The Triumph Of Scientific Illiteracy: 45% Of Americans Believe In Creationism
Another sign of just how pathetic science education is in this country:
Nearly half of American voters believe in the Biblical account of creation, and even more think prayer can literally help people recover from medical problems.
Some 45 percent of voters accept the Biblical account of creation as the explanation for the origin of human life on Earth, while 21 percent say the theory of evolution as outlined by Darwin and other scientists is correct. Another 27 percent say both explanations are true.
Belief in creationism, however, fails to explain Republican presidential primary preferences. Frontrunner Rick Perry is the top choice for GOP primary voters who believe in creationism as well as those who believe in evolution.
Among white evangelical Christians, 67 percent believe in creationism, 4 percent evolution, and 24 percent accept both.
By a 20-percentage point margin, conservatives (53 percent) are more likely than liberals (33 percent) to accept creationism as true. And, conversely, liberals (37 percent) are more than three times as likely as conservatives (11 percent) to believe in evolution.
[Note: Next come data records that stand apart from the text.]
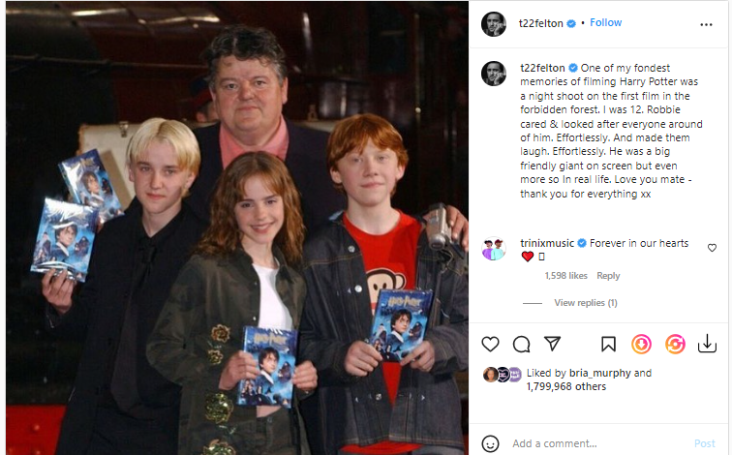Share the post using the paper plane icon

click(x=552, y=344)
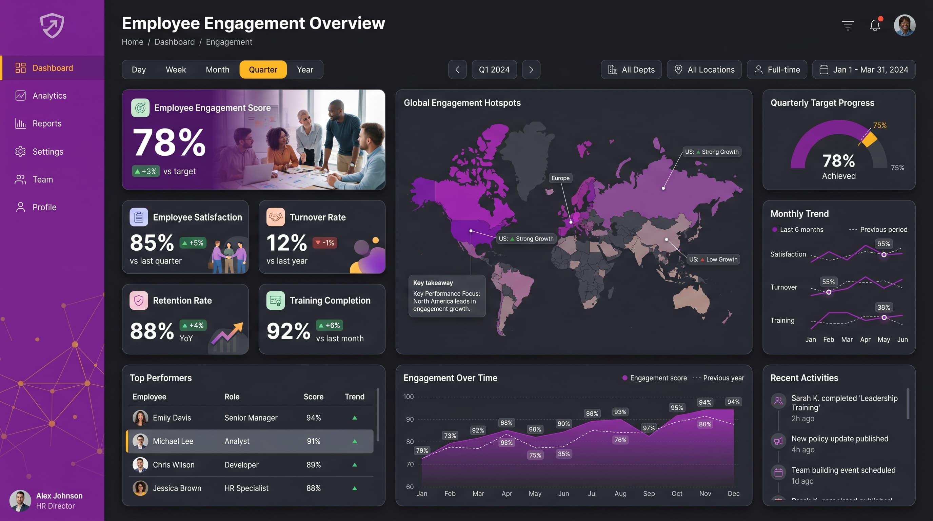Viewport: 933px width, 521px height.
Task: Click the filter lines icon in header
Action: tap(848, 25)
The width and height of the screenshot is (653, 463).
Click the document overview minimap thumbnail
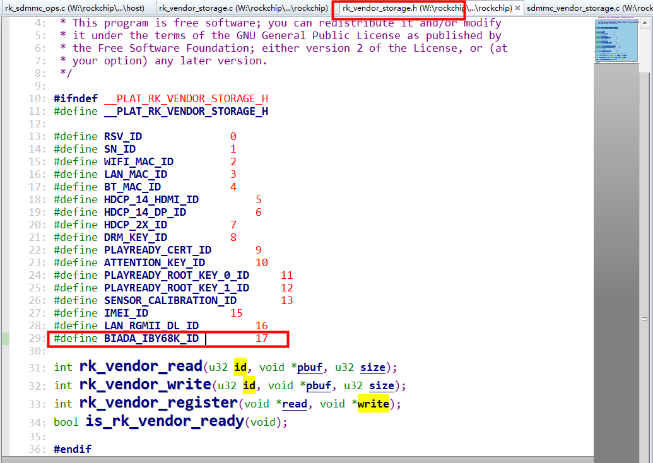click(615, 40)
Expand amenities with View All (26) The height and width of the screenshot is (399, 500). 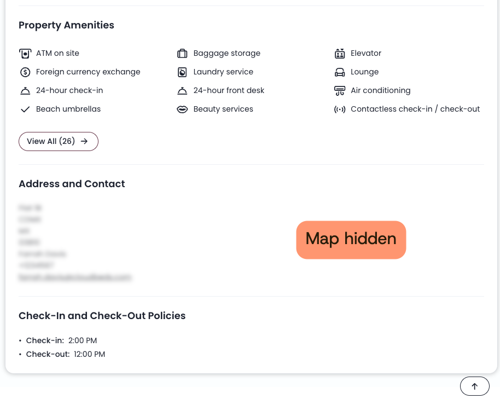coord(59,141)
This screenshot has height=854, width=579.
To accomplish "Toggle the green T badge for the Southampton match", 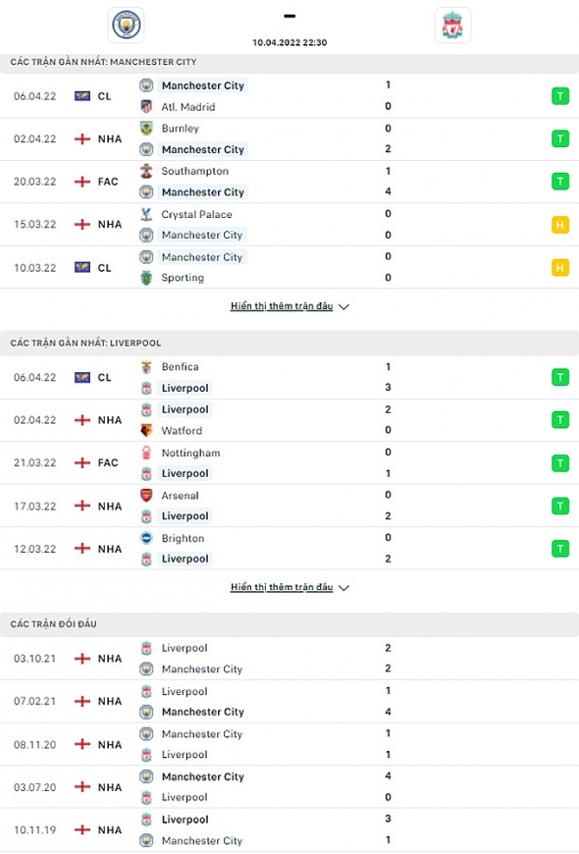I will [x=560, y=181].
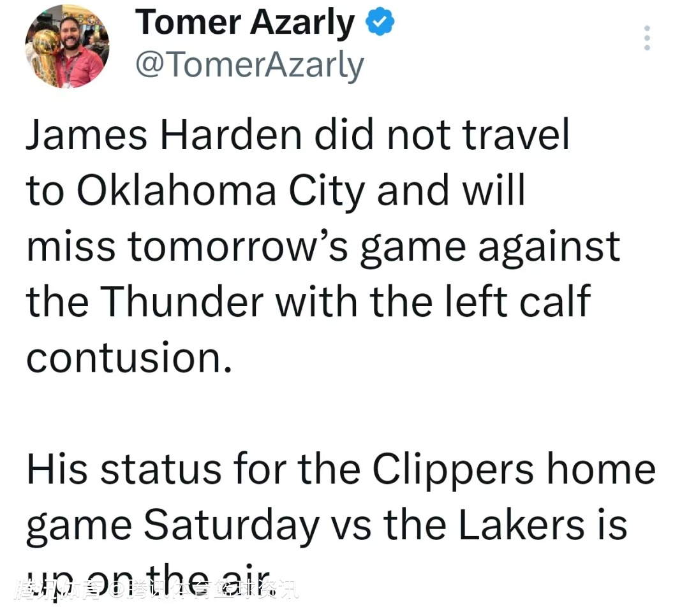Click the blue verified checkmark badge

coord(380,23)
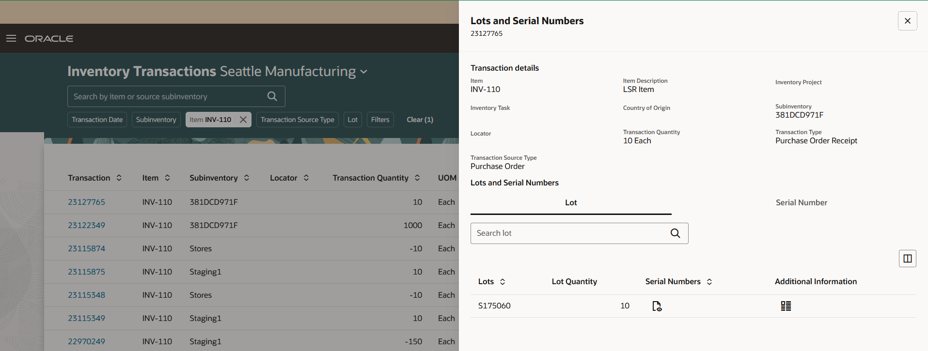928x351 pixels.
Task: Open the Subinventory filter chip
Action: (156, 120)
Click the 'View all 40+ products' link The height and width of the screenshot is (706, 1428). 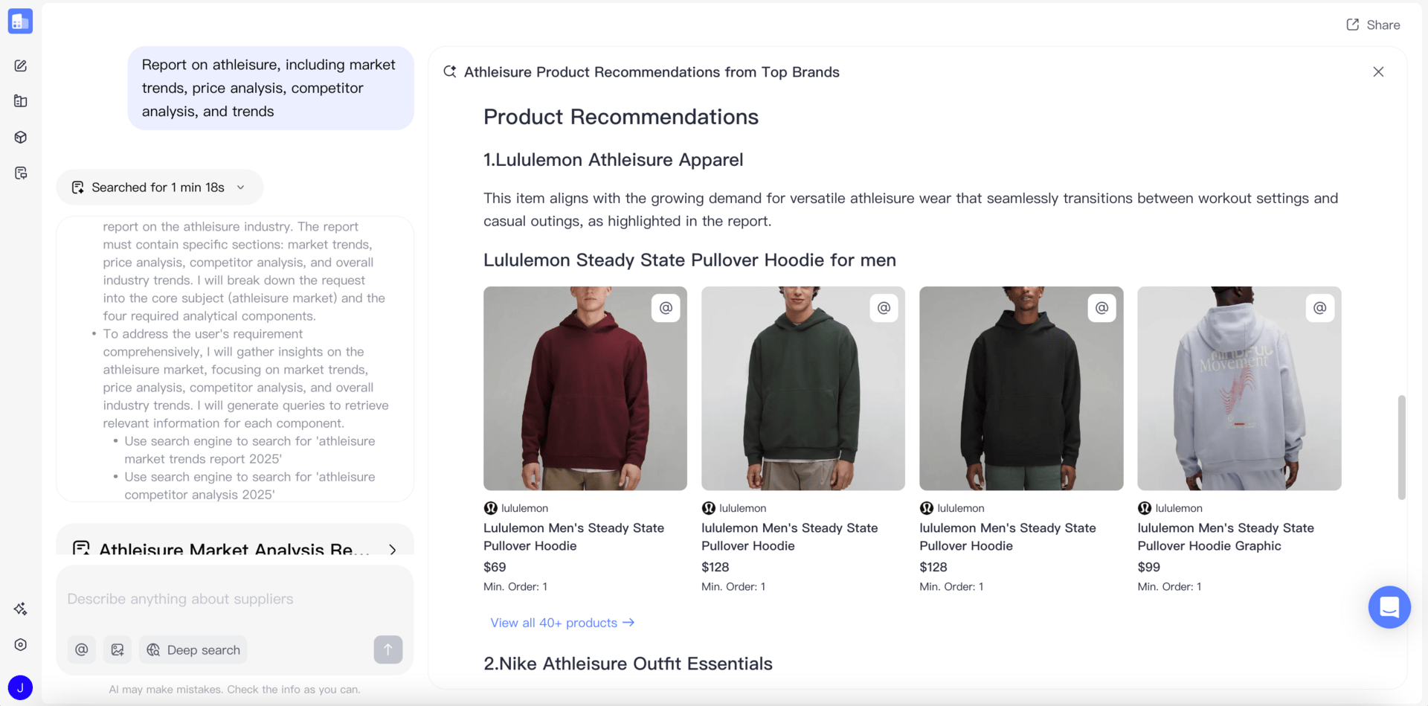tap(562, 623)
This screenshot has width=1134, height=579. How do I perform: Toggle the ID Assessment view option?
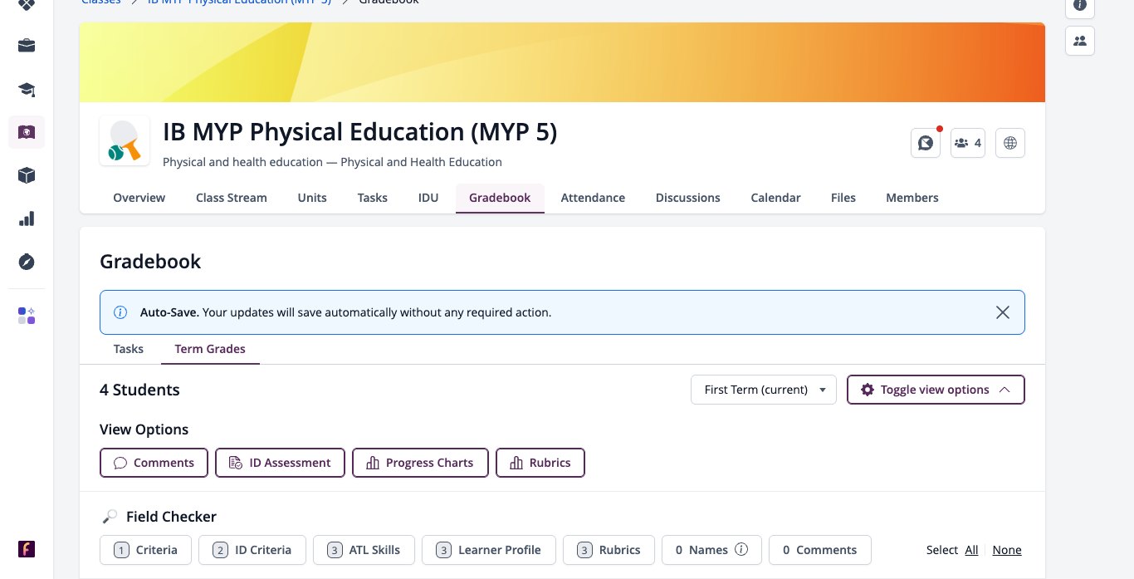(280, 463)
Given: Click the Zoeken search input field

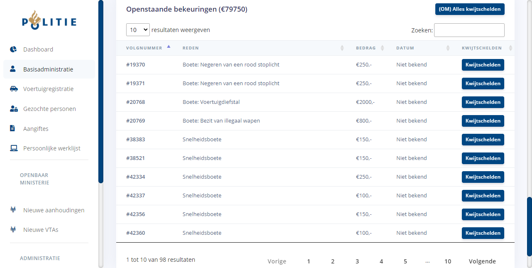Looking at the screenshot, I should coord(469,30).
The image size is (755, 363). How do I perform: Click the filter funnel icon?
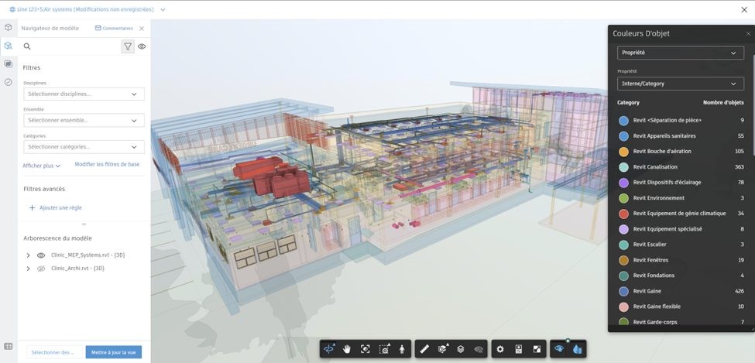pos(128,46)
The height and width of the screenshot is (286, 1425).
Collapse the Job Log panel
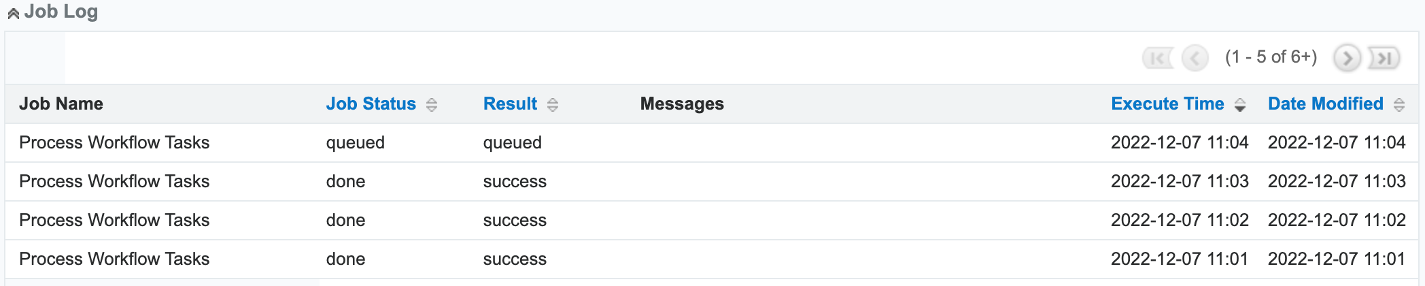click(x=13, y=13)
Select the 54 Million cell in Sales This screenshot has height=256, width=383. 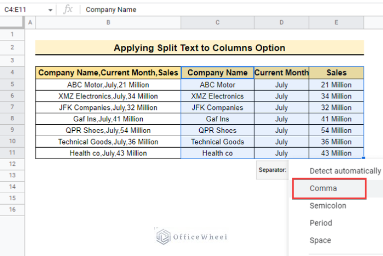click(336, 130)
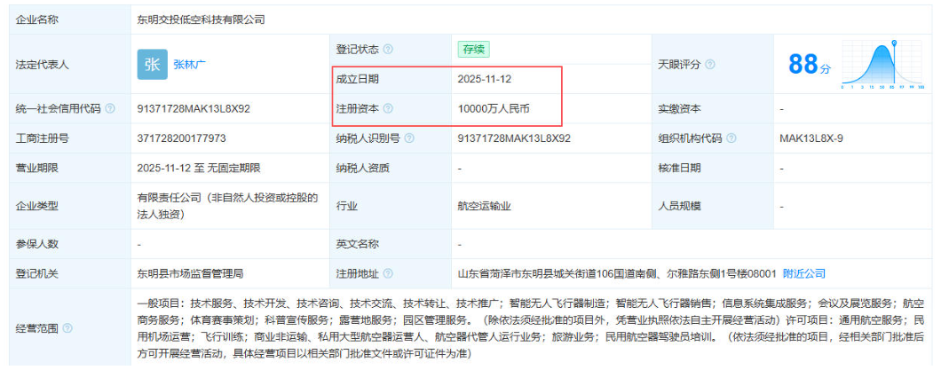
Task: Select the company name 东明交投低空科技有限公司
Action: pyautogui.click(x=201, y=19)
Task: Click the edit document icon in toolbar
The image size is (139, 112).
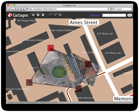Action: click(x=43, y=15)
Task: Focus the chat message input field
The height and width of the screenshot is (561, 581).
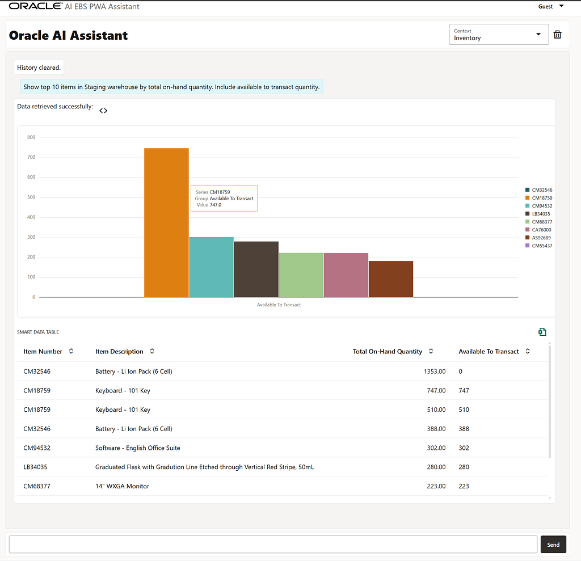Action: 273,545
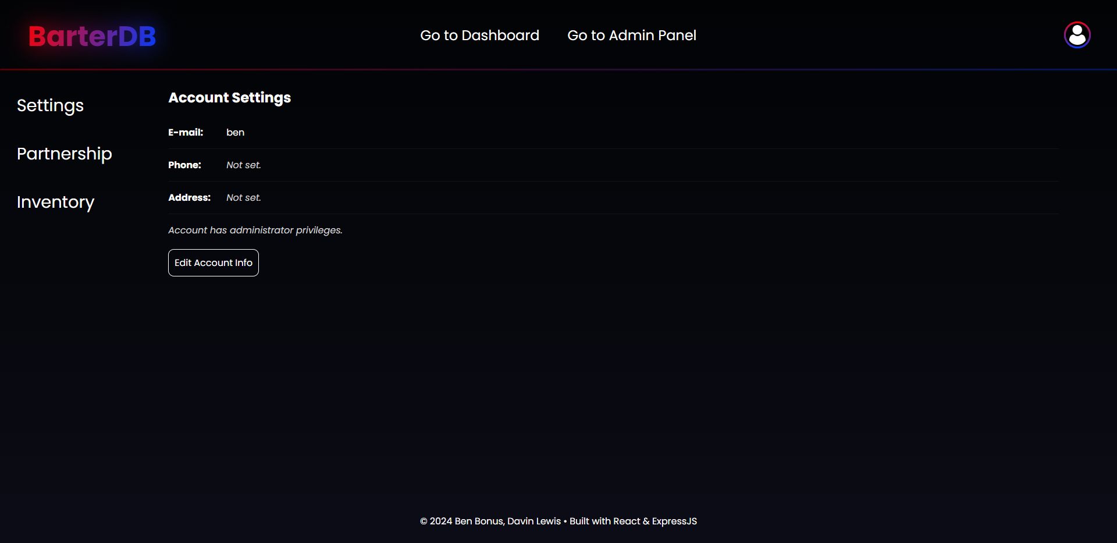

It’s really no surprise when you see how pathetically bad American students perform on standardized science tests:
Results from a national exam revealed that fewer than one-third of elementary- and high-school students have a solid grasp of science, triggering anxiety about U.S. competitiveness in science and technology.
The scores from the 2009 National Assessment of Educational Progress, released Tuesday, come just a few weeks after an international science test showed U.S. students trailing their counterparts in many European and Asian countries. On that exam, called the Program for International Student Assessment, students in Hong Kong and Shanghai dominated their counterparts in the U.S. and most other countries.
The test requires students to apply knowledge across disciplines. It is generally considered tougher than state-administered exams. The test was updated recently to incorporate advances in science, so results can’t be fairly compared with past exams.
Scores are translated into four categories: advanced, proficient, basic and below basic. Proficient represents “solid academic performance,” NAEP said, while basic shows partial mastery of skills.
Only 31.6% of all students were proficient or better, while fewer than 3% qualified as advanced.
Thirty-four percent of fourth-graders scored at or above proficient. Describing the life cycle of an organism is an example of a skill demonstrated by fourth graders at the proficient level. Thirty percent of eighth graders met the mark, by demonstrating, for example, that they could recognize that plants produce their own food.
Only 21% of 12th-graders scored proficient. Identifying the difference between stars and planets is an example of a skill demonstrated by 12th-graders at the proficient level.
Alan Friedman, a physicist who sits on the board that oversees the federal exam, said it was “kind of scary” that so few students scored in the advanced category and far too many landed at “below basic.” On the 12th grade exam, 40% of students were at the lowest level.
“Science isn’t an isolated trade skill,” Mr. Friedman said, pointing out that farmers need basic science knowledge to understand genetically engineered crops and voters need it to assess candidates’ views on global warming.
With results like this, and polls showing that substantial pluralities of Americans reject one of the fundamental building blocks of biology, one wonders how long it will be before we’re watching the rest of the world pass us by.